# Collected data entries
☆ ☆ ☆ ☆
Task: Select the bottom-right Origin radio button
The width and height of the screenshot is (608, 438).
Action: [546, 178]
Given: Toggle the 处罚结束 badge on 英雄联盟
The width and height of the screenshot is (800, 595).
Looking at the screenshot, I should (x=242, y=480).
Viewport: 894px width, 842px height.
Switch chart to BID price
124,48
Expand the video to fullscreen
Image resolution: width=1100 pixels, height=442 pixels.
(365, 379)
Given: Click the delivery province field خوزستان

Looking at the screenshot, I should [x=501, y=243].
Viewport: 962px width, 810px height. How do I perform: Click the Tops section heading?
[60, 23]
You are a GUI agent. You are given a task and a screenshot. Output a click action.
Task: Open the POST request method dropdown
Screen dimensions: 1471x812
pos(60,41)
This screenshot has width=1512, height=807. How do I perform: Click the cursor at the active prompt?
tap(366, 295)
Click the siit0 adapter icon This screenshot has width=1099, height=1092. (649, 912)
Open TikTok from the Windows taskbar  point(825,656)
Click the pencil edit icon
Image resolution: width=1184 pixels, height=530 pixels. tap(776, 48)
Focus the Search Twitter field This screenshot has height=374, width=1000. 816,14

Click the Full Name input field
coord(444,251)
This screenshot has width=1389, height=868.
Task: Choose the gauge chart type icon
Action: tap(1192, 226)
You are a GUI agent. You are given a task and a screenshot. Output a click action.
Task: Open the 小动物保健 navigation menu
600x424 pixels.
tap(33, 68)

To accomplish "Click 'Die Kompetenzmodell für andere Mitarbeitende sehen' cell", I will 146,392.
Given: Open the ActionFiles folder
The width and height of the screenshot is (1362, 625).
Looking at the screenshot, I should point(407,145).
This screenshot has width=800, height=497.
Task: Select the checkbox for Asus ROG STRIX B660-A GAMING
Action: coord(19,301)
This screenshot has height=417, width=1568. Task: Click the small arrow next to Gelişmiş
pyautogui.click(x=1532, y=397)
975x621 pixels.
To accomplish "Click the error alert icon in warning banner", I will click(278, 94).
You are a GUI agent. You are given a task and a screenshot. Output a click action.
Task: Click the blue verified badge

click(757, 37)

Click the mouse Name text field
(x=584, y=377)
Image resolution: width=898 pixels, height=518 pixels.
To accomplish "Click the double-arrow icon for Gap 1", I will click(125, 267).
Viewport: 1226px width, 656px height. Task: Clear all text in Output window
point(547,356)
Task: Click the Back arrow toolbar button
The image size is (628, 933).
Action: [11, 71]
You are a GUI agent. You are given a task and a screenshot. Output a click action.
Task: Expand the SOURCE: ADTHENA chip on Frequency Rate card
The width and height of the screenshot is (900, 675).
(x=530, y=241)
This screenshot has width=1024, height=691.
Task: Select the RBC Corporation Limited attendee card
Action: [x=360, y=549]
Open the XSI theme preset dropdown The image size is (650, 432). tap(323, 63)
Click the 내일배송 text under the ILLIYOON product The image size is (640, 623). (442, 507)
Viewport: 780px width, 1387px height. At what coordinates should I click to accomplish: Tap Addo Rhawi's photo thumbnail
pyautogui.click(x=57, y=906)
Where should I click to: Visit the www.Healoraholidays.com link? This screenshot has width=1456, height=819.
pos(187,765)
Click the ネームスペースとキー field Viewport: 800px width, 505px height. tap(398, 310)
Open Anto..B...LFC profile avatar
☆ ☆ ☆ ☆
# What you are asked to do
Retype the entries one by one, exactly.

# Reply
Task: Select the bottom-right Origin radio button
The width and height of the screenshot is (608, 438).
Action: [546, 178]
Given: Toggle the 处罚结束 badge on 英雄联盟
The width and height of the screenshot is (800, 595).
Looking at the screenshot, I should (x=242, y=480).
Viewport: 894px width, 842px height.
Switch chart to BID price
124,48
Expand the video to fullscreen
Image resolution: width=1100 pixels, height=442 pixels.
(365, 379)
Given: Click the delivery province field خوزستان

Looking at the screenshot, I should [x=501, y=243].
Viewport: 962px width, 810px height. How do I perform: Click the Tops section heading?
[60, 23]
You are a GUI agent. You are given a task and a screenshot. Output a click action.
Task: Open the POST request method dropdown
Screen dimensions: 1471x812
pos(60,41)
This screenshot has width=1512, height=807. How do I perform: Click the cursor at the active prompt?
tap(366, 295)
Click the siit0 adapter icon This screenshot has width=1099, height=1092. (649, 912)
Open TikTok from the Windows taskbar  point(825,656)
Click the pencil edit icon
Image resolution: width=1184 pixels, height=530 pixels. tap(776, 48)
Focus the Search Twitter field This screenshot has height=374, width=1000. 816,14

Click the Full Name input field
coord(444,251)
This screenshot has width=1389, height=868.
Task: Choose the gauge chart type icon
Action: tap(1192, 226)
You are a GUI agent. You are given a task and a screenshot. Output a click action.
Task: Open the 小动物保健 navigation menu
600x424 pixels.
tap(33, 68)

To accomplish "Click 'Die Kompetenzmodell für andere Mitarbeitende sehen' cell", I will 146,392.
Given: Open the ActionFiles folder
The width and height of the screenshot is (1362, 625).
Looking at the screenshot, I should point(407,145).
This screenshot has width=800, height=497.
Task: Select the checkbox for Asus ROG STRIX B660-A GAMING
Action: coord(19,301)
This screenshot has height=417, width=1568. Task: Click the small arrow next to Gelişmiş
pyautogui.click(x=1532, y=397)
975x621 pixels.
To accomplish "Click the error alert icon in warning banner", I will click(278, 94).
You are a GUI agent. You are given a task and a screenshot. Output a click action.
Task: Click the blue verified badge

click(757, 37)

Click the mouse Name text field
(x=584, y=377)
Image resolution: width=898 pixels, height=518 pixels.
To accomplish "Click the double-arrow icon for Gap 1", I will click(125, 267).
Viewport: 1226px width, 656px height. Task: Clear all text in Output window
point(547,356)
Task: Click the Back arrow toolbar button
The image size is (628, 933).
Action: [11, 71]
You are a GUI agent. You are given a task and a screenshot. Output a click action.
Task: Expand the SOURCE: ADTHENA chip on Frequency Rate card
The width and height of the screenshot is (900, 675).
(x=530, y=241)
This screenshot has width=1024, height=691.
Task: Select the RBC Corporation Limited attendee card
Action: [x=360, y=549]
Open the XSI theme preset dropdown The image size is (650, 432). tap(323, 63)
Click the 내일배송 text under the ILLIYOON product The image size is (640, 623). (442, 507)
Viewport: 780px width, 1387px height. At what coordinates should I click to accomplish: Tap Addo Rhawi's photo thumbnail
pyautogui.click(x=57, y=906)
Where should I click to: Visit the www.Healoraholidays.com link? This screenshot has width=1456, height=819.
pos(187,765)
Click the ネームスペースとキー field Viewport: 800px width, 505px height. tap(398, 310)
Open Anto..B...LFC profile avatar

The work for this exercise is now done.